Il risentimento, l’uso della storia, l’invidia per paesi come la Germania,
divenuta ricca anche se perdente nell’ultima guerra: queste le emozioni che
hanno dominato i lavori a Bruxelles. Quando Angela Merkel ha minacciato di
convocare una conferenza senza Varsavia, ripetendo il gesto compiuto nell’85
a Milano dal governo Craxi (così si riuscì a convocare una conferenza
intergovernativa sulla riforma delle istituzioni, mettendo in minoranza la
Thatcher), era troppo tardi. Sarkozy e Blair si sono opposti, e l’Italia ha
dimenticato Craxi e Andreotti.

Dicono che la sostanza resta, anche se la forma svanisce. Dicono che gli
Stati non vogliono dire quel che fanno, e ancor meno scriverlo. In parte è
vero: la dissimulazione torna a essere quel che distingue l’Unione. Ma
proprio questa continua dissimulazione stava negli ultimi quindici anni
uccidendo l’Europa, impedendole di divenire potenza per meglio salvare i
simulacri che sono ormai gli Stati sovrani. Non si parla più di
costituzione, non c’è più il preambolo del vecchio progetto né si accenna al
comune inno, alla comune bandiera, alla comune parola d’ordine («uniti nella
diversità»). Non si critica il diritto di veto, anche se un pochino lo si
attenuerà. Il presidente della Commissione Barroso annuncia che «dalla bella
lirica si è passati alla più efficiente prosa», ma in questa prosa non c’è
efficienza e nel pragmatismo non c’è che menzogna: la menzogna secondo cui
gli Stati hanno sovranità autentiche, per il solo fatto che riprendono il
controllo dell’Europa e le vietano di nascere.

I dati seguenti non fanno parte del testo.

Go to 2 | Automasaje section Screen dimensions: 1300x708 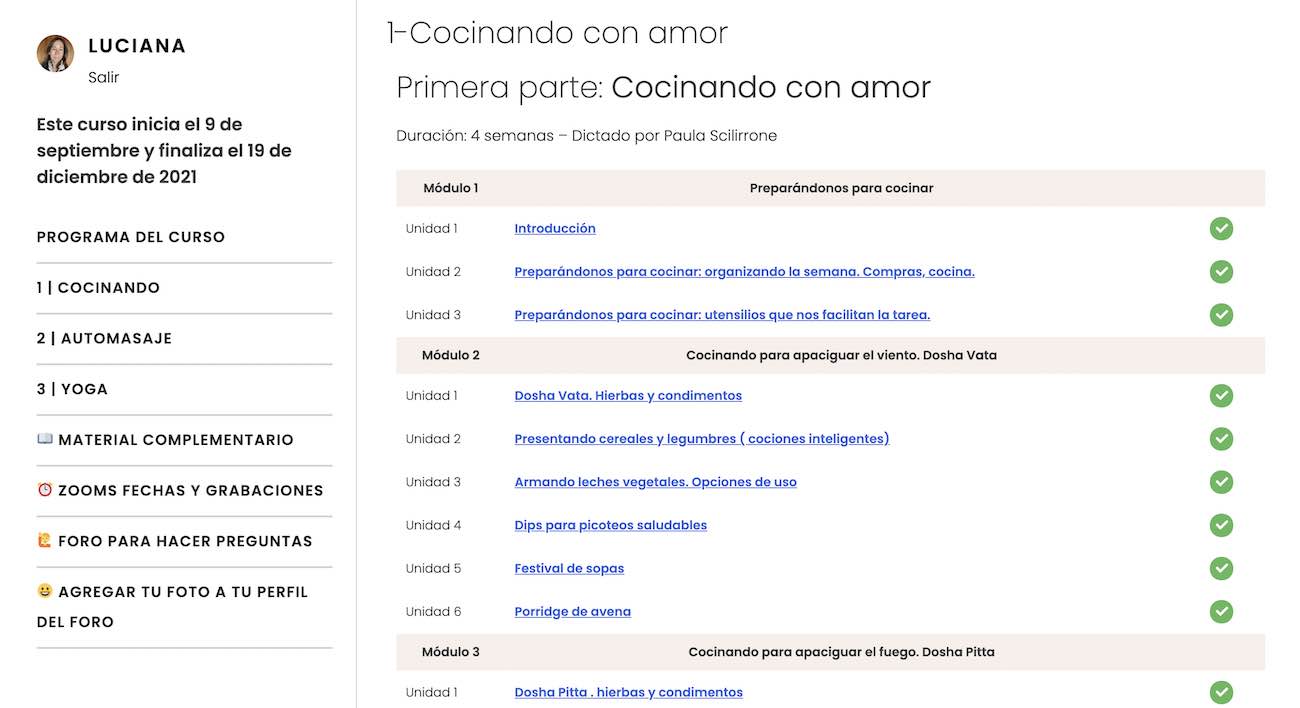click(104, 339)
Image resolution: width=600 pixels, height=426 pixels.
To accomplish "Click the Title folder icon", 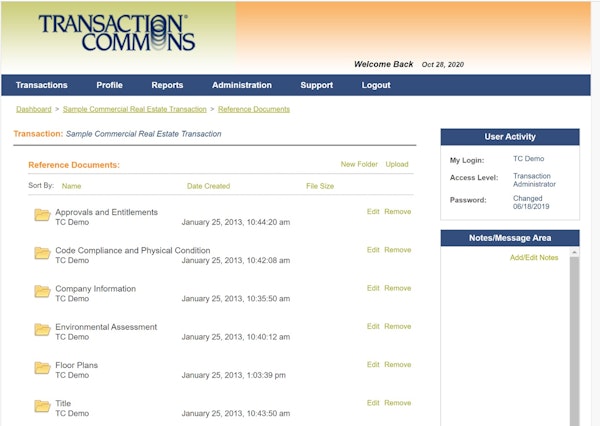I will point(42,405).
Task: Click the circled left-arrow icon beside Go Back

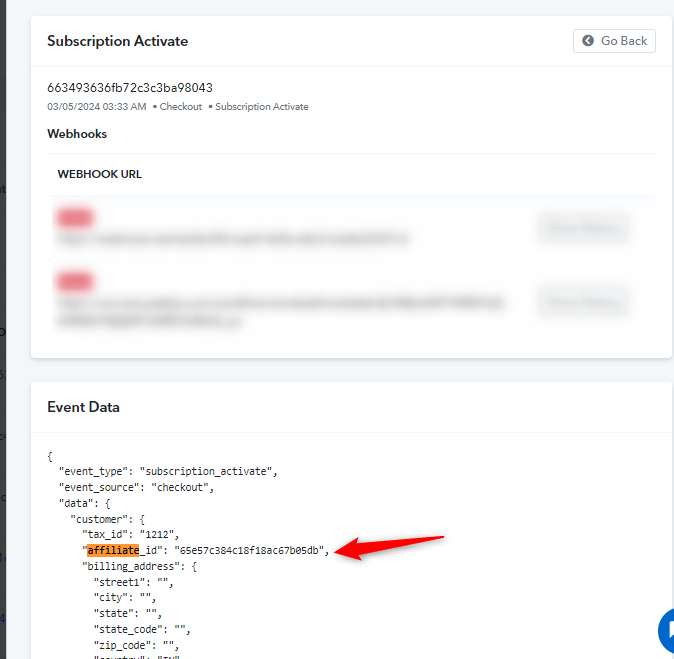Action: pyautogui.click(x=588, y=41)
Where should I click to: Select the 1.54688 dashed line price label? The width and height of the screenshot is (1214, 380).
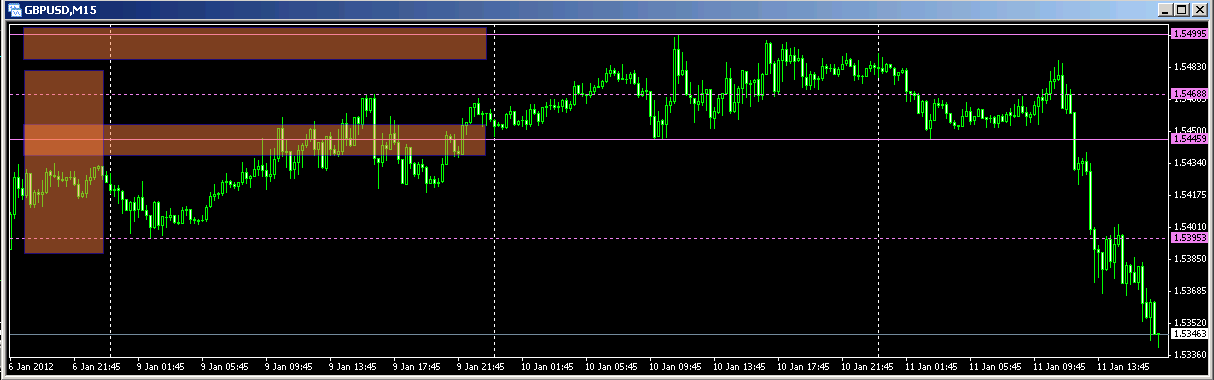click(x=1189, y=94)
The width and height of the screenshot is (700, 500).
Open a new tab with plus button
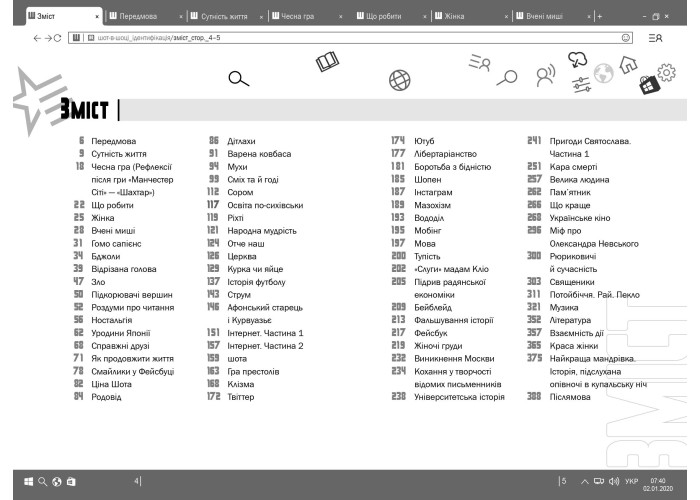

Chi in Italia aveva previsto e voluto simili involuzioni ha parzialmente
ottenuto ragione, anche se lo sguardo che getta sull’Unione è non meno
menzognero: è uno sguardo che sottovaluta la debolezza effettiva degli Stati
e il riaffiorare continuo delle volontà europeiste. Il governo, presente a
Bruxelles con Prodi e D’Alema, ha fatto comunque poco per smentire queste
previsioni. Ha acconsentito all’arretramento, ha accettato perfino una
richiesta assai equivoca del presidente Sarkozy: la rinuncia a considerare
la «concorrenza libera e non distorta» uno dei fini dell’Unione, che dà alla
Commissione di Bruxelles il diritto di punire il protezionismo degli Stati.

Ma soprattutto ha accettato di negoziare sulla base del trattato di Nizza
anziché sulla Costituzione ratificata da 18 paesi, tra cui il nostro.
Proprio quello che si era impegnato a non fare, nell’incontro di Prodi e
D’Alema con il Capo dello Stato il 16 maggio scorso. In realtà non c’era che
Napolitano a volersi battere per una linea coerente e ferma anche a prezzo
di rompere. La sua voce nei prossimi mesi e anni, quando inevitabilmente
riaffiorerà il bisogno d’Europa, sarà sempre più preziosa.